Functional characterization of the Drosophila Hmt4-20/Suv4-20 histone methyltransferase

Abstract

Di- and trimethylation of histone H4 lysine20 (H4K20) are thought to play an important role in controlling gene expression in vertebrates and in Drosophila. By inducing a null mutation in Drosophila Suv4-20, we show that it encodes the histone H4 lysine20 di- and trimethyltransferase. In Suv4-20 mutants, the H4K20 di- and trimethyl marks are strongly reduced or absent, and the monomethyl mark is significantly increased. We find that even with this biochemical function, Suv4-20 is not required for survival and does not control position-effect variegation (PEV).

Figure 1.—

The Suv4-20-skpA genomic region. Three P-element insertions in the Suv4-20 gene; the two newly isolated deletions and the primers (arrows) used in the RT–PCR experiments are indicated.

Figure 2.—

Suv4-20 is the di- and trimethyltransferase of histone H4K20. (A) RT–PCR experiment of RNA isolated from hemizygous Df(1)174 and Df(1)109 larvae.
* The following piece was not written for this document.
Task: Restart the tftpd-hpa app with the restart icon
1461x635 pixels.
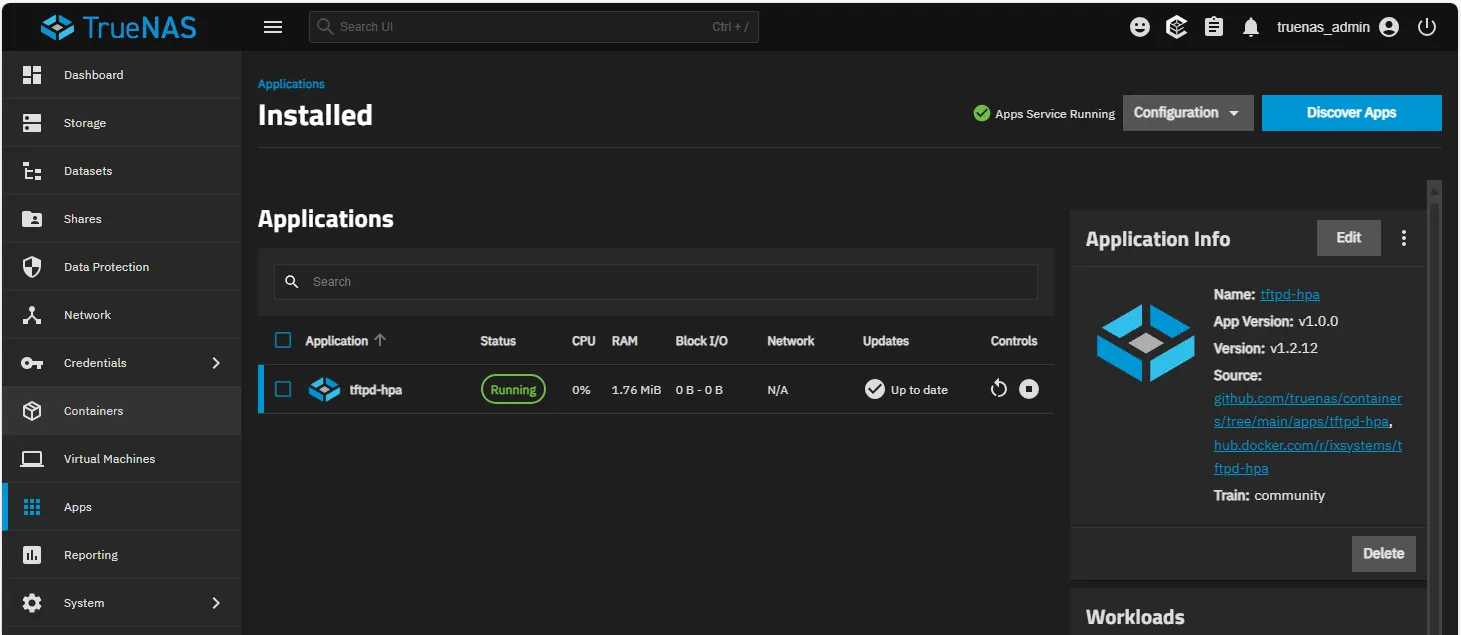Action: (x=998, y=389)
Only the skpA mRNA is absent in Df(1)174. (B) Western blots of wild-type and Df(1)109; P{w⁺, skpA} double-homozygous larvae. The monomethyl mark is increased in the deficiency animals, while the H4K20 me2 and me3 marks are strongly reduced or absent.

Figure 3.—

The H4K20 di- and trimethyl mark is not detected on Df(1)109/Y salivary gland chromosomes. Wild type (left) and mutant salivary gland chromosomes, stained with anti-dimethylated and anti-trimethylated H4K20 antibody (red), are indicated. DNA was stained with Hoechst (blue).